**Passage shown:**
⟨
Yesterday, OpenAI announced its newest frontier model, officially named GPT-4o-2024-08-06. This new model comes with Structured Outputs support in the API, which ensures that model-generated outputs will exactly match JSON Schemas provided by developers. Along with the Structured Outputs support, OpenAI also reduced the API usage price. The new gpt-4o-2024-08-06 model now costs $2.50 per 1 million input tokens and $10.00 per 1 million output tokens. This updated price is 50% cheaper for input tokens and 33% cheaper for output tokens compared to gpt-4o-2024-05-13.
Today, Microsoft announced the availability of the GPT-4o-2024-08-06 model on Azure. Unfortunately, Microsoft did not reveal its pricing for this new model, but it will be updated soon.
Structured Outputs in OpenAI"s models will be available in two forms:
- User-defined JSON Schema: This option allows developers to specify the exact JSON Schema they want the AI to follow, supported by both GPT-4o-2024-08-06 and GPT-4o-mini-2024-07-18.
- More Accurate Tool Output ("Strict Mode"): This limited version lets developers define specific function signatures for tool use, supported by all models that support function calling, including GPT-3.5 Turbo, GPT-4, GPT-4 Turbo, and GPT-4o models from June 2023 onwards.
Even though OpenAI didn"t mention performance improvements for the gpt-4o-2024-08-06 model, it seems to be performing better than gpt-4o-2024-05-13.
⟩
**Data listing:**
⟨
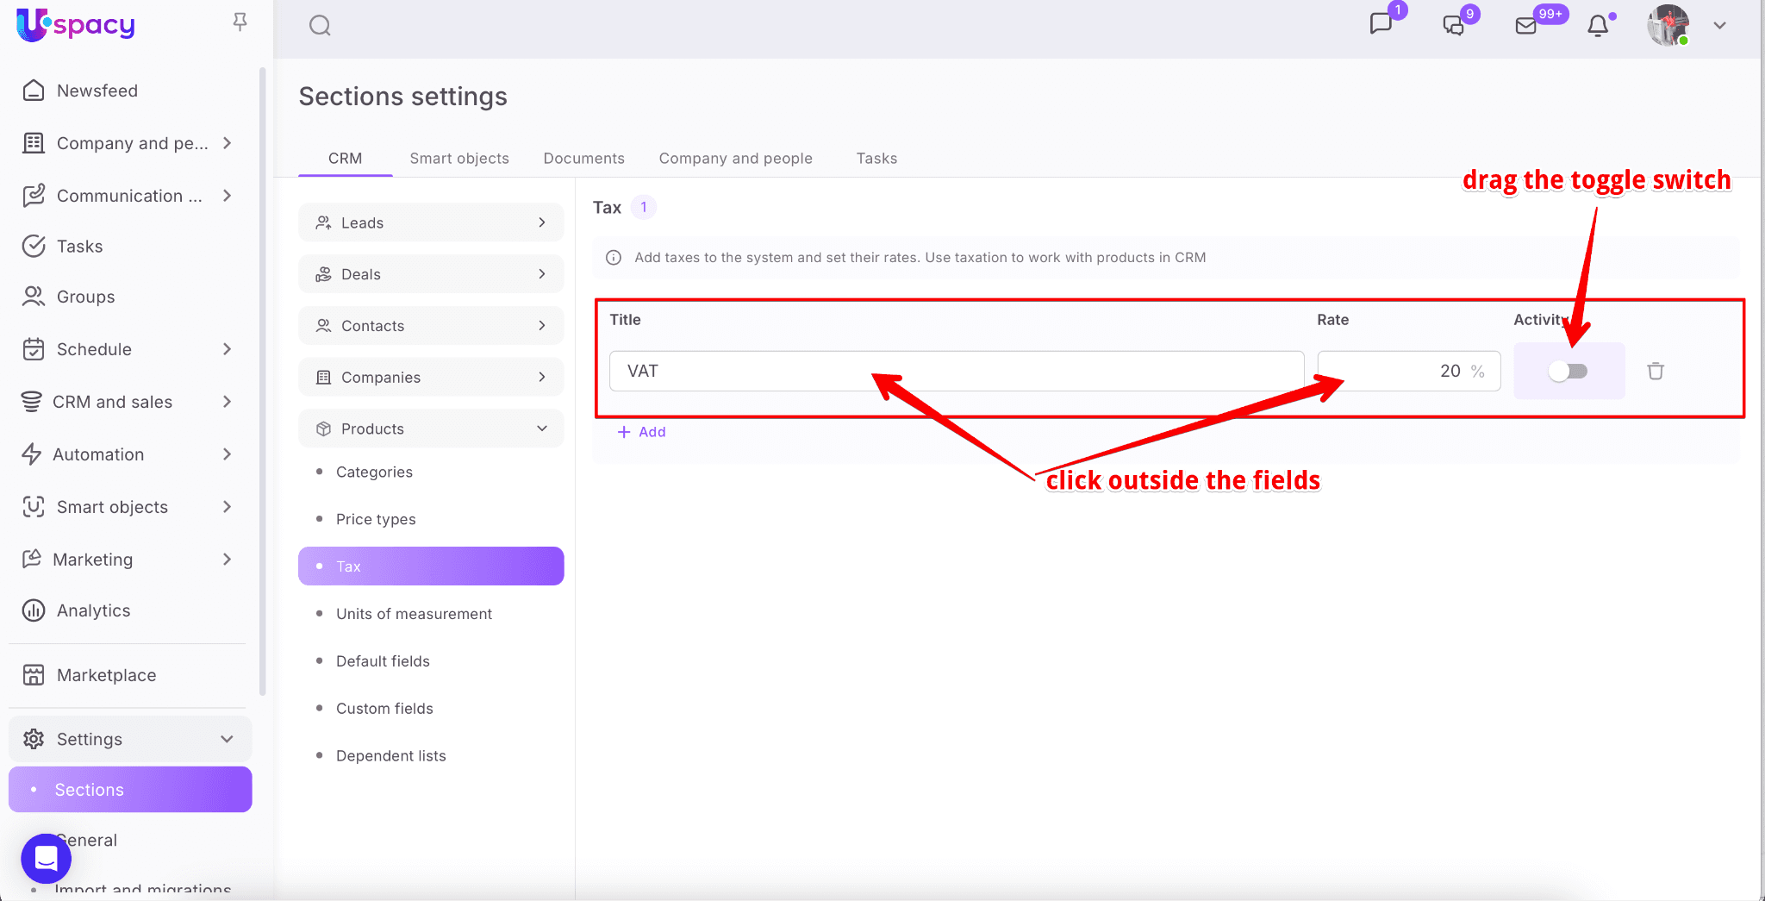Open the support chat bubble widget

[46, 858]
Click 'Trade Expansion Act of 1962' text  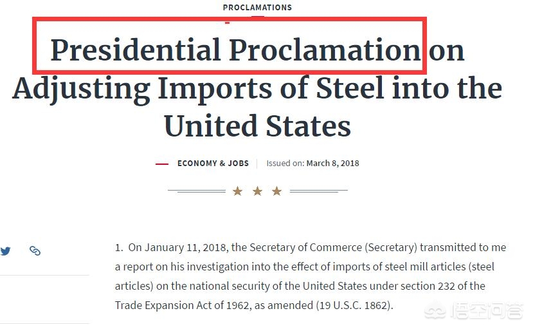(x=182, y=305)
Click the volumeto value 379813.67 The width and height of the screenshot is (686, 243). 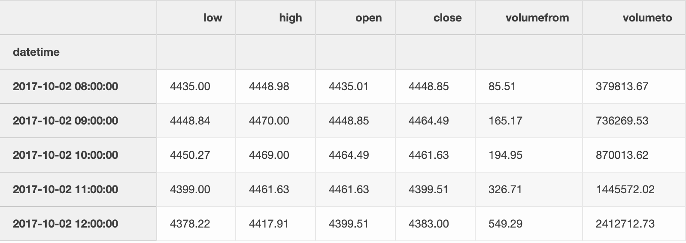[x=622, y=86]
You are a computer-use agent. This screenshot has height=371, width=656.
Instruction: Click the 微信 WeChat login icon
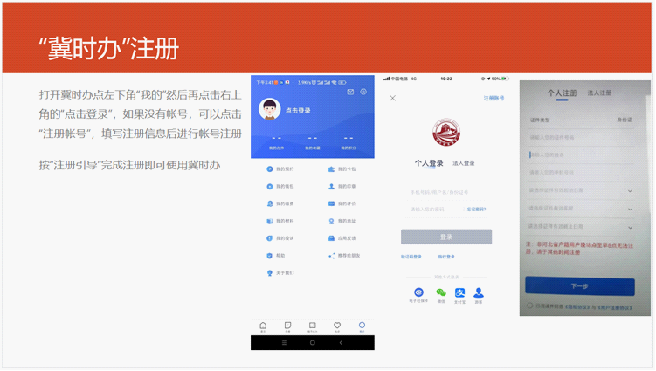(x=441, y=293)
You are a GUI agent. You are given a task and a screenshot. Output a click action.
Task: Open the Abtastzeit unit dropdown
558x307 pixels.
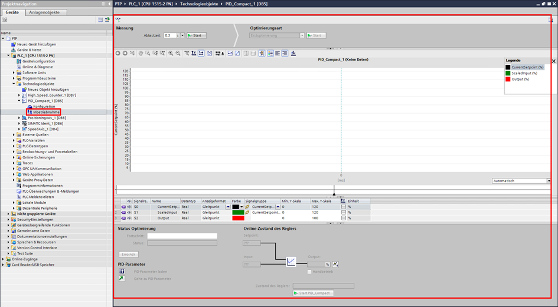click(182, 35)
⟩
Reproduce the passage on the GPT-4o model update from "Yesterday, OpenAI announced" up to and including "compared to gpt-4o-2024-05-13.". The items are separate material and have no connection to the passage on the GPT-4o model update.

Yesterday, OpenAI announced its newest frontier model, officially named GPT-4o-2024-08-06. This new model comes with Structured Outputs support in the API, which ensures that model-generated outputs will exactly match JSON Schemas provided by developers. Along with the Structured Outputs support, OpenAI also reduced the API usage price. The new gpt-4o-2024-08-06 model now costs $2.50 per 1 million input tokens and $10.00 per 1 million output tokens. This updated price is 50% cheaper for input tokens and 33% cheaper for output tokens compared to gpt-4o-2024-05-13.